Saffell contends the court erroneously admitted evidence of his prior prison term which, although struck from the record, was prejudicial because the case was close. However, this was a court trial and the court would not be prejudiced by a charge of a prior felony conviction (In re Hernandez, 64 Cal.2d 850, 851, 51 Cal.Rptr. 915, 415 P.2d 803, People v.
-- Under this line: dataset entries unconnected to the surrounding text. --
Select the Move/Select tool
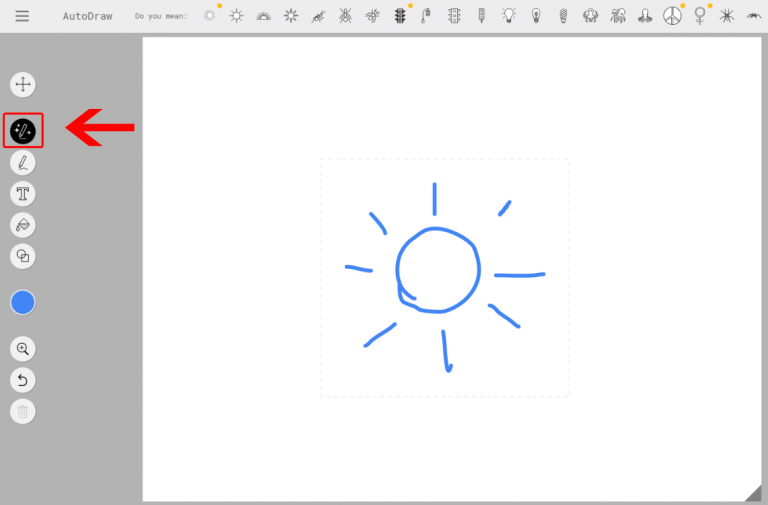(x=23, y=85)
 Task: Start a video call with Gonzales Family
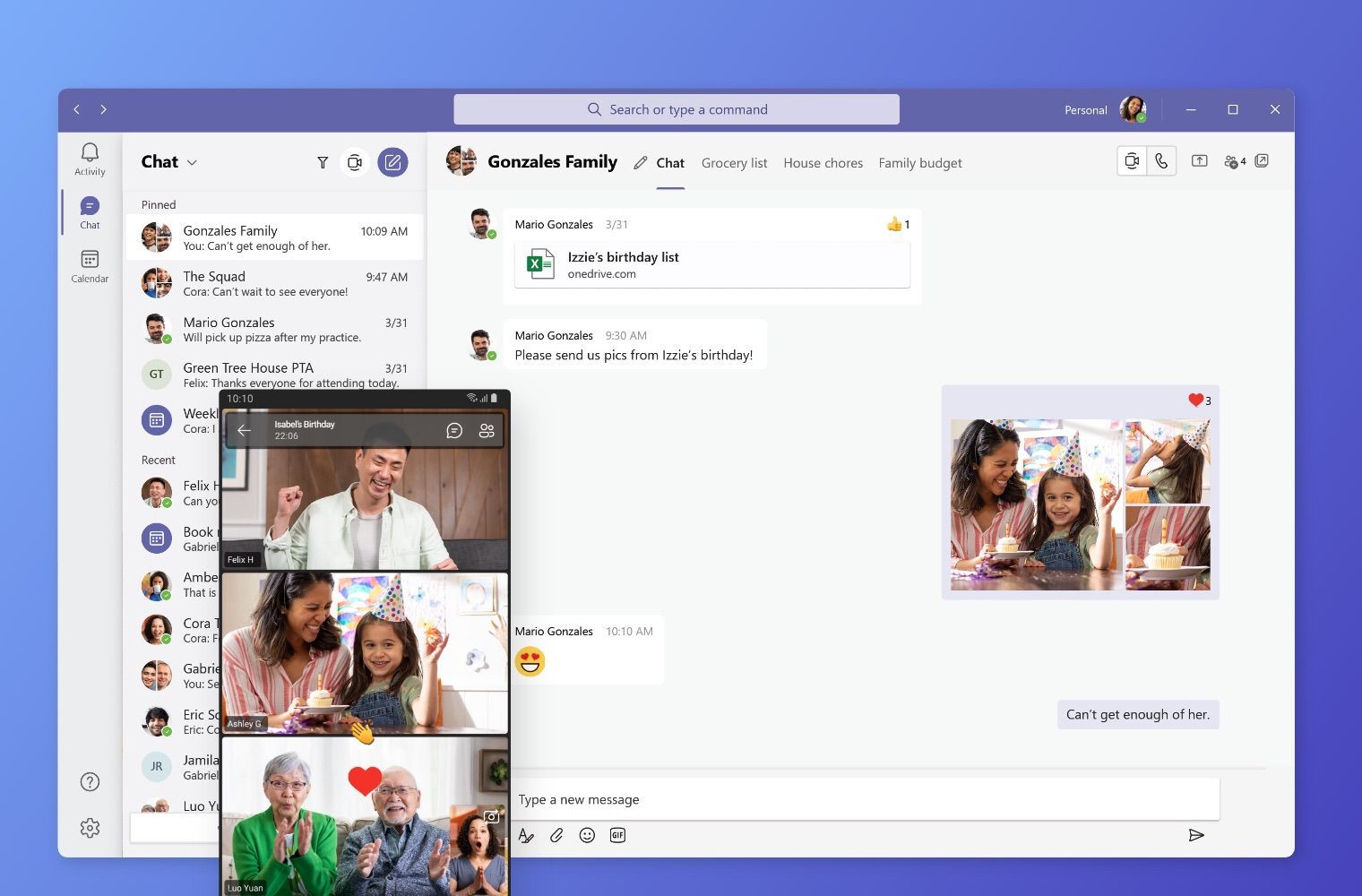(1131, 160)
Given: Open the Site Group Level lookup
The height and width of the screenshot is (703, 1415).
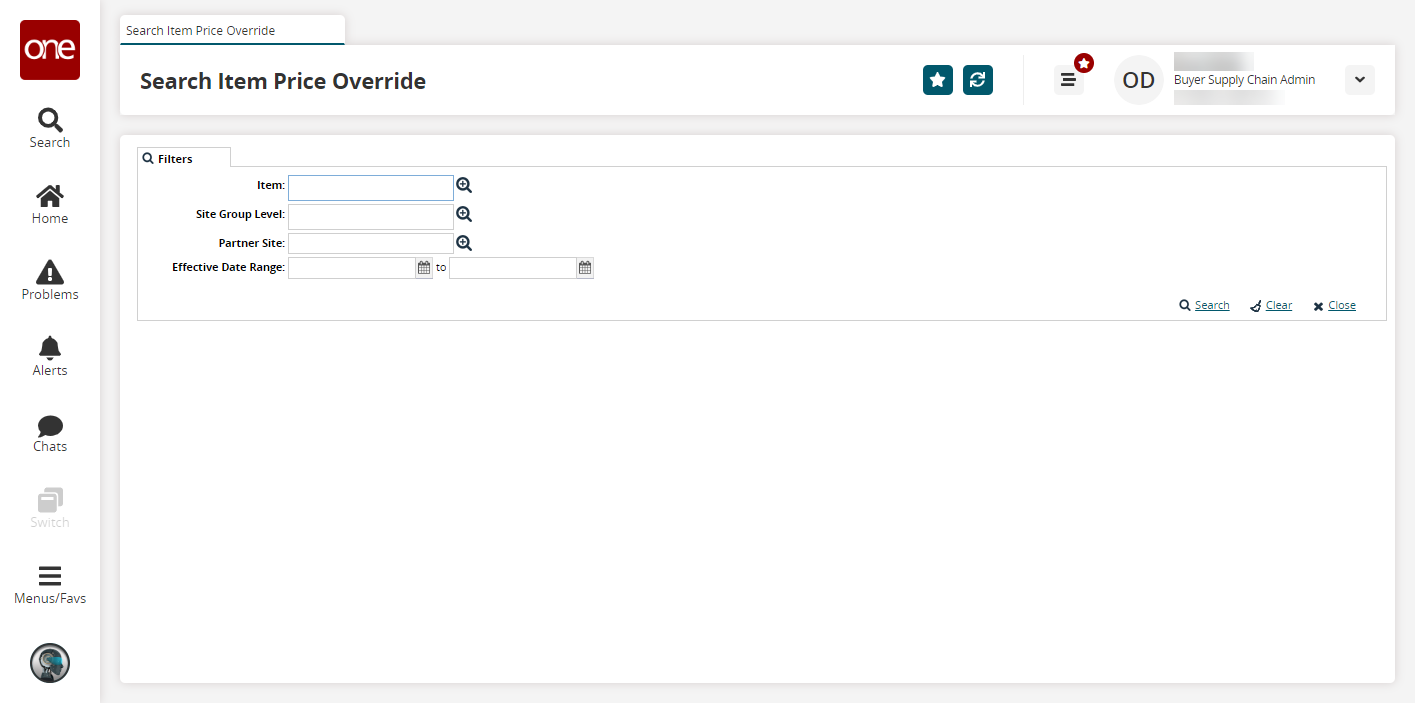Looking at the screenshot, I should pos(464,214).
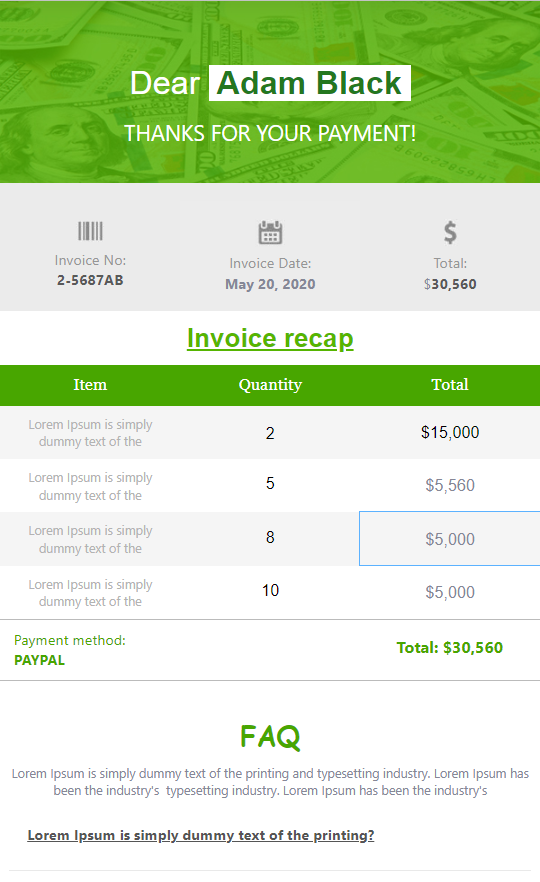Click the Quantity column header

(270, 385)
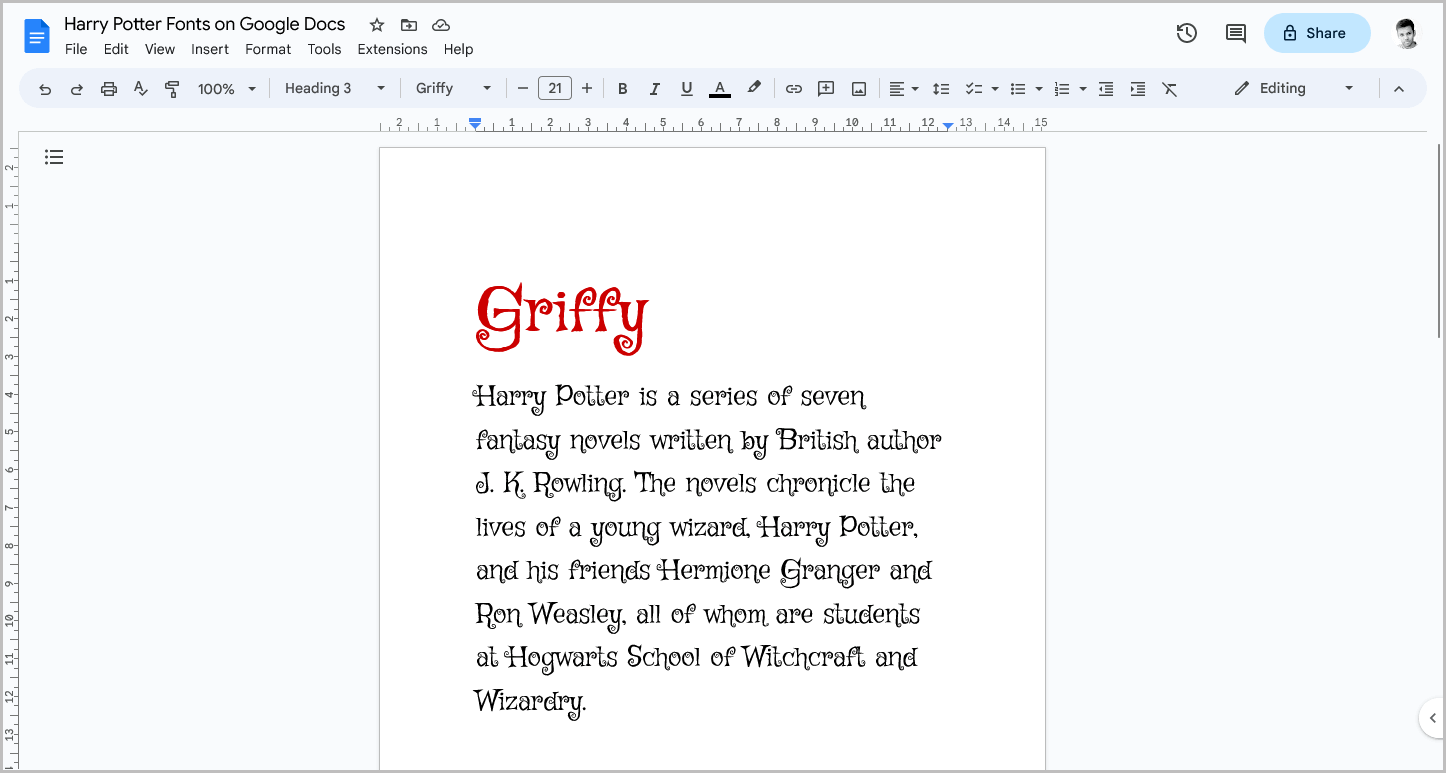Screen dimensions: 1446x773
Task: Open version history via clock icon
Action: [1186, 32]
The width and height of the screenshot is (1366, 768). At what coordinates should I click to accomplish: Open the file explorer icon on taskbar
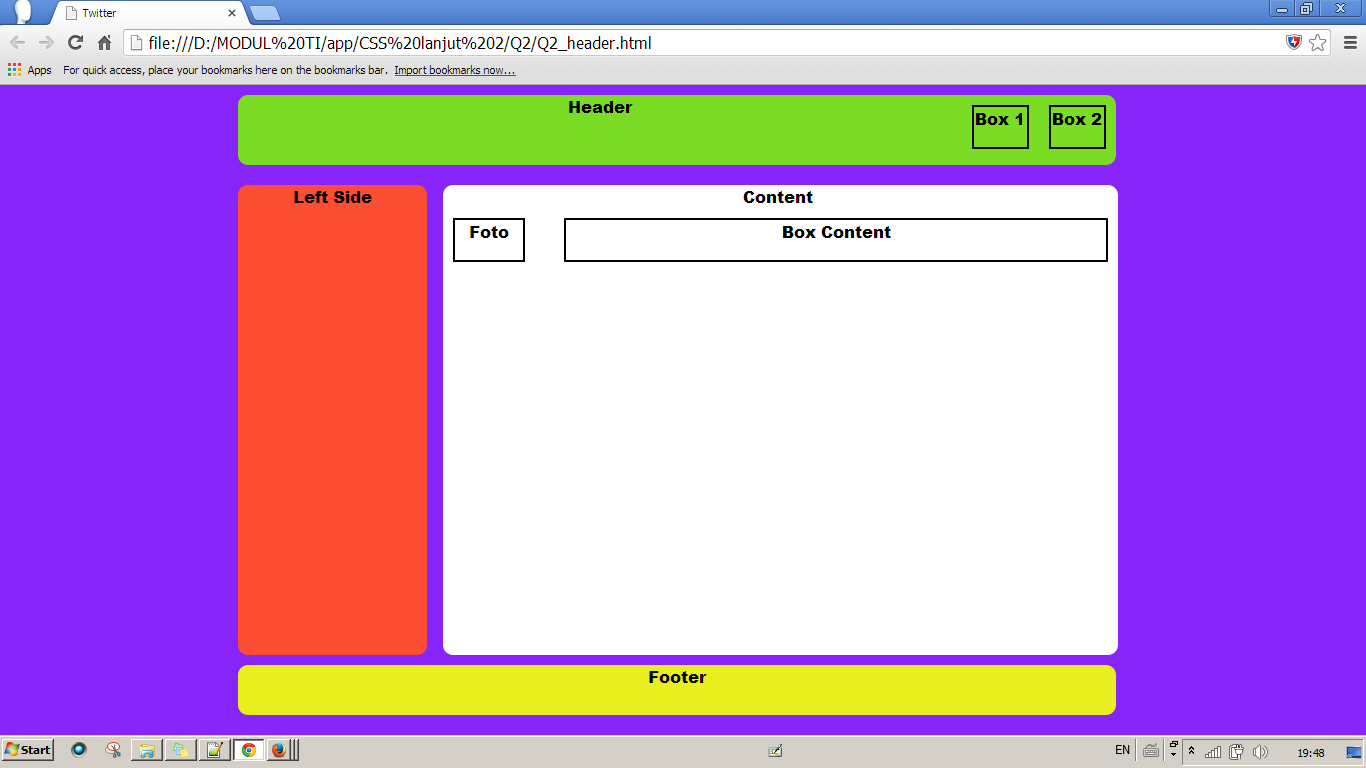click(x=146, y=749)
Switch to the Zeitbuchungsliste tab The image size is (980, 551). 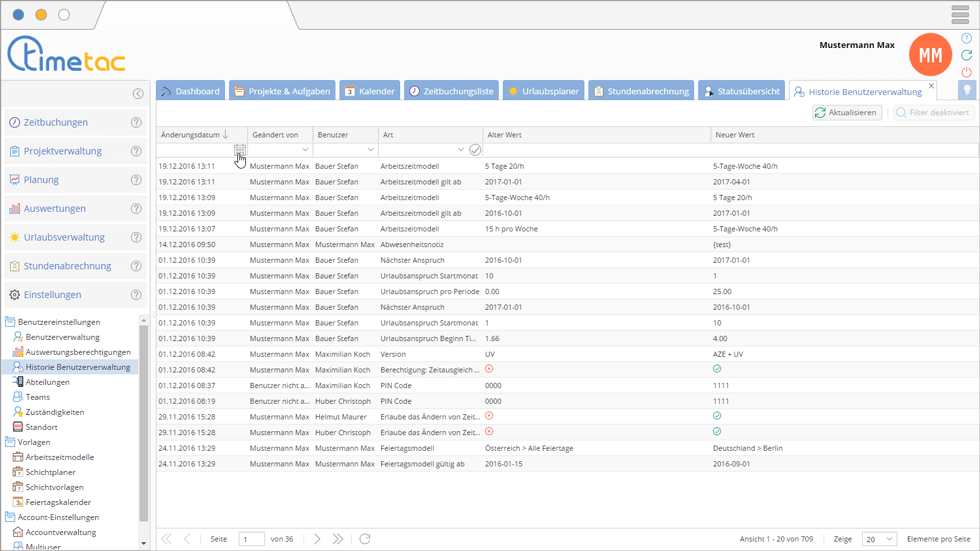tap(450, 91)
Pierson, 273 Cal.App.2d 130, 133, 77 Cal.Rptr. 888).
The judgment is affirmed and the order committing defendant as an MDSO for six years is reversed and remanded for resentencing in conformity with this opinion.
1. In pertinent part the statute says:“(a) In the case of any person found to be a mentally disordered sex offender who committed a felony on or after July 1, 1977, the court shall state in the commitment order the maximum term of commitment, and the person may not be kept in actual custody longer than the maximum term of commitment, except as provided in Section 6316.2. For the purposes of this section, ‘maximum term of commitment’ shall mean the longest term of imprisonment which could have been imposed for the offense or offenses of which the defendant was convicted, including the upper term of the base offense and any additional terms for enhancements and consecutive sentences which could have been imposed . . . and disregarding any (good time) credits.”
GERALD BROWN, Presiding Justice.
COLOGNE and HARELSON (Judge of the Superior Court of San Diego County sitting under assignment by the Chairperson of the Judicial Council), JJ., concur.